**Task description:** Report back every line from the entries below in which the word "Nieuwsbrief" occurs.

-----

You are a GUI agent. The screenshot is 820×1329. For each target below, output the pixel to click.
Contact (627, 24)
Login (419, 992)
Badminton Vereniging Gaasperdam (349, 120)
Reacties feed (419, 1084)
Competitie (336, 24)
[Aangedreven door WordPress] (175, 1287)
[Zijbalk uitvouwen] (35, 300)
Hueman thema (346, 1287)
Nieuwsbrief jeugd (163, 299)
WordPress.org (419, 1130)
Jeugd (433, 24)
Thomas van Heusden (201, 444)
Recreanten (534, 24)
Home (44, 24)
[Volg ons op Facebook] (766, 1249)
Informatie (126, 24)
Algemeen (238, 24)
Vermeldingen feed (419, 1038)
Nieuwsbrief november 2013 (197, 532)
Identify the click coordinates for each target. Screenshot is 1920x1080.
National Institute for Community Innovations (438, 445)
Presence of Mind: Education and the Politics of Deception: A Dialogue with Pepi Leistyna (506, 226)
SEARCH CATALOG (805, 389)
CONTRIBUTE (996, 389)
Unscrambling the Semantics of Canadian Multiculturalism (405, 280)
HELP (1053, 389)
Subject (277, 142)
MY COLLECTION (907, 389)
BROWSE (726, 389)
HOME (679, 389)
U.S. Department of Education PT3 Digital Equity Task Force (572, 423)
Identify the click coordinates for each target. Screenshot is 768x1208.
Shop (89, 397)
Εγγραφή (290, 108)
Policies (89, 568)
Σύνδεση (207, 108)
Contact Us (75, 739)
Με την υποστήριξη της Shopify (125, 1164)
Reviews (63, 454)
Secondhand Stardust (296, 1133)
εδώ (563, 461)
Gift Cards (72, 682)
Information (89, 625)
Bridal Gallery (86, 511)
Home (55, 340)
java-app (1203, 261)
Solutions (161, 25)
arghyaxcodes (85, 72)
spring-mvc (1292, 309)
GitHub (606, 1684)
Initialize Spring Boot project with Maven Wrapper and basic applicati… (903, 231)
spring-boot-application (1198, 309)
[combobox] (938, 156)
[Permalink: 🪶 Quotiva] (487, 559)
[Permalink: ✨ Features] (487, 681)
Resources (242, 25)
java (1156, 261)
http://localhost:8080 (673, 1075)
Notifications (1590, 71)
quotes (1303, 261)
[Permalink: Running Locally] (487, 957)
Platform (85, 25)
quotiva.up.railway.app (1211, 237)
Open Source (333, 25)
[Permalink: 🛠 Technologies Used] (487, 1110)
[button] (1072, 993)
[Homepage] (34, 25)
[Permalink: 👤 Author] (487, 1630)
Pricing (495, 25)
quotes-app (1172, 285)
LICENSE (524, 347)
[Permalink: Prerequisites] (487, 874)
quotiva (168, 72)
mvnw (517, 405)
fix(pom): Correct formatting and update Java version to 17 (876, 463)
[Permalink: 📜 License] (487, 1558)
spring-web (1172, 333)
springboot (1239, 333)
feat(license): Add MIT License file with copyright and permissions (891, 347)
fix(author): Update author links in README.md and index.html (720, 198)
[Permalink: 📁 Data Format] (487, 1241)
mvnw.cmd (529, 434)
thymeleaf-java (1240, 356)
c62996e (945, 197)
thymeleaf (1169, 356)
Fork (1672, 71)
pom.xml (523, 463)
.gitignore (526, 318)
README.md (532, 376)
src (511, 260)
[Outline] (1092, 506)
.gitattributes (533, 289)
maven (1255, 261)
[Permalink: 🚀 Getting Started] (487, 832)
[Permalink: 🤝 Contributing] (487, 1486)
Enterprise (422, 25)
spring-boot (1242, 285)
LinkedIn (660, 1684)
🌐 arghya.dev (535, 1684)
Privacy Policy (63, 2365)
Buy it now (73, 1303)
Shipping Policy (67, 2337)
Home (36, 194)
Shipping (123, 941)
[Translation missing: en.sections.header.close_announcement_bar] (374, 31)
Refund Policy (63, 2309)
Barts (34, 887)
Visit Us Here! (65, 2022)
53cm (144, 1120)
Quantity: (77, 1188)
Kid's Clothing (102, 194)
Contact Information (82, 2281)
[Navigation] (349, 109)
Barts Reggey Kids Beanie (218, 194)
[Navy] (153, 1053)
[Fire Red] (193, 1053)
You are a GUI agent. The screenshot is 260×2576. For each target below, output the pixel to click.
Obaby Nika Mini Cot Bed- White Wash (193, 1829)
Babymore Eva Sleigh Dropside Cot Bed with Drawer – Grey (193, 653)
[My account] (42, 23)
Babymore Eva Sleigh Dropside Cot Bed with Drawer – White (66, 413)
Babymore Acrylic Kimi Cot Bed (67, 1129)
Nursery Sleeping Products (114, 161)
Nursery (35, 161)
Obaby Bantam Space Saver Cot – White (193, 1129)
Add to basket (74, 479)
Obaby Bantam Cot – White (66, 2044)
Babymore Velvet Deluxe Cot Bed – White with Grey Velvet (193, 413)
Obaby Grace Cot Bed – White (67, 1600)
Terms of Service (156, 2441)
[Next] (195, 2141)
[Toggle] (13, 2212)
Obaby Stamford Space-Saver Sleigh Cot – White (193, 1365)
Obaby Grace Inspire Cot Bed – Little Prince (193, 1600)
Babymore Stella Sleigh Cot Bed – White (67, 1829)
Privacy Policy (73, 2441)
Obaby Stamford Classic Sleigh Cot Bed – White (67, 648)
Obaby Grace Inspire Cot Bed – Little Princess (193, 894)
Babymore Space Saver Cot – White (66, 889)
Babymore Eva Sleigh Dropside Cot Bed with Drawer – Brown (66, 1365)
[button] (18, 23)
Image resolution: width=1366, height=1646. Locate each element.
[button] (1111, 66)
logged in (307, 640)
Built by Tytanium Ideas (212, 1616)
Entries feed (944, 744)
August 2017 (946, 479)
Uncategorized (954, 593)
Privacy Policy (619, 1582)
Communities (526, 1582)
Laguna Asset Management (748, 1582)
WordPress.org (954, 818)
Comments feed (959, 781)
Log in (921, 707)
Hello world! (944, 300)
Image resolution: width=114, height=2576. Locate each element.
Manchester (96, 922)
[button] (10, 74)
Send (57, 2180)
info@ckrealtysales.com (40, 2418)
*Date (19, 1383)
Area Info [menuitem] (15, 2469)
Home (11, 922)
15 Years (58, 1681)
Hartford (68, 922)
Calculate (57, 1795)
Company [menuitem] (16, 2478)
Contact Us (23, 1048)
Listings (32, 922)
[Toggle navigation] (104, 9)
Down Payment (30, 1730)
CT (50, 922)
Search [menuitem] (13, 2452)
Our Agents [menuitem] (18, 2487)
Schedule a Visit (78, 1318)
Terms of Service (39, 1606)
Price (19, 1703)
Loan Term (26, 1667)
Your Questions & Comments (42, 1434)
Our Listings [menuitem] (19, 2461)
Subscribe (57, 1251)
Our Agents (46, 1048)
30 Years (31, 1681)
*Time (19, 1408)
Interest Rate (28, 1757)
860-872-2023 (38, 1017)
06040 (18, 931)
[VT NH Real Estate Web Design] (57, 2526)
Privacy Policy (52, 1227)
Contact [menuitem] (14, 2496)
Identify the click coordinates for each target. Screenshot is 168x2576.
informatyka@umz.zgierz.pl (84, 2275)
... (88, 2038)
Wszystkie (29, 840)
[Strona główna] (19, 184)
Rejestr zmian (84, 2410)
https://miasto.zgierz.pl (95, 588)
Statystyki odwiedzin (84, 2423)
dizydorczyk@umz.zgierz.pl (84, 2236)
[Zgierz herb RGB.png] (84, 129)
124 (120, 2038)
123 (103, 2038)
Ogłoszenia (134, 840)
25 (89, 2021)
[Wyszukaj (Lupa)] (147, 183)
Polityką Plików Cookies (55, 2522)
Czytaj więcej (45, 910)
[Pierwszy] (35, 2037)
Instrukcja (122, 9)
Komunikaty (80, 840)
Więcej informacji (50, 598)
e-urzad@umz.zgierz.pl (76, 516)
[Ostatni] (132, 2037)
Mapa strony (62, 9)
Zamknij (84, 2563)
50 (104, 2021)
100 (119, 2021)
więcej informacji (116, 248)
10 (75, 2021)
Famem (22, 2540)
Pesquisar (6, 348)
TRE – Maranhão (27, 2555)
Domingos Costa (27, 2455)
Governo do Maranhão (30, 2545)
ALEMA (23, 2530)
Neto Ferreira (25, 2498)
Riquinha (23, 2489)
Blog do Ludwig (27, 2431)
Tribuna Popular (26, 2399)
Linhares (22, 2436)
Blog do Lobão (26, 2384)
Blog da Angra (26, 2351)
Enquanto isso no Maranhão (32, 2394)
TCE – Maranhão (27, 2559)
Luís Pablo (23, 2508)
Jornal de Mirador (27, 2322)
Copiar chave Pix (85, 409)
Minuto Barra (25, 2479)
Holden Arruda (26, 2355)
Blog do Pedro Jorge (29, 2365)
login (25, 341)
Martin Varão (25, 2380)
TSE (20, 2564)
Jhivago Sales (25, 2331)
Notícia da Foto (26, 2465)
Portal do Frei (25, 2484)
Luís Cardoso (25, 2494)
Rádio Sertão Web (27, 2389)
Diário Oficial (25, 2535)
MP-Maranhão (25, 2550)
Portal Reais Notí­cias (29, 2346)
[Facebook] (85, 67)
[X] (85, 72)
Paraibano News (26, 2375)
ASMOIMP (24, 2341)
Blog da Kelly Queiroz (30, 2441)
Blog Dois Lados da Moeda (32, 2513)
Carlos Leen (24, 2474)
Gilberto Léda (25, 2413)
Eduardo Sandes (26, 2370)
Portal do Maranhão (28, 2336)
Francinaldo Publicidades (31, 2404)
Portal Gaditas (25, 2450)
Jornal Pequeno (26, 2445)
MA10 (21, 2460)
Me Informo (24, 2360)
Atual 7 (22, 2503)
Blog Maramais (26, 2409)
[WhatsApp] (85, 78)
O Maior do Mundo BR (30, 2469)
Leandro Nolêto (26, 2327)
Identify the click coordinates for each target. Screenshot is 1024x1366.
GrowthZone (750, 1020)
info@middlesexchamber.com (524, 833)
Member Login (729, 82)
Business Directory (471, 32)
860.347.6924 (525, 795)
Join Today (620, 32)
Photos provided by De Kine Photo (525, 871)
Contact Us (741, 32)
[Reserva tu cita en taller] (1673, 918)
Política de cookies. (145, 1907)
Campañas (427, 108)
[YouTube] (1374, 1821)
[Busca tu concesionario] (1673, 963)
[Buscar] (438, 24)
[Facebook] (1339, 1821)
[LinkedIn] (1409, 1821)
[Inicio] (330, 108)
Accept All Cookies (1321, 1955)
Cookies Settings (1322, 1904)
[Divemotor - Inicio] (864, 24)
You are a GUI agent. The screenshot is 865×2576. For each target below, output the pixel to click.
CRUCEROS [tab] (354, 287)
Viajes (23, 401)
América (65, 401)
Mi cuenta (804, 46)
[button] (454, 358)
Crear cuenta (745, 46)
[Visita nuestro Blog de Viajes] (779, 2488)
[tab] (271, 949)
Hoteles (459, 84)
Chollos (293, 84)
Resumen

-----

**Result of the task:**
Nieuwsbrief jeugd (163, 299)
Nieuwsbrief november 2013 (197, 532)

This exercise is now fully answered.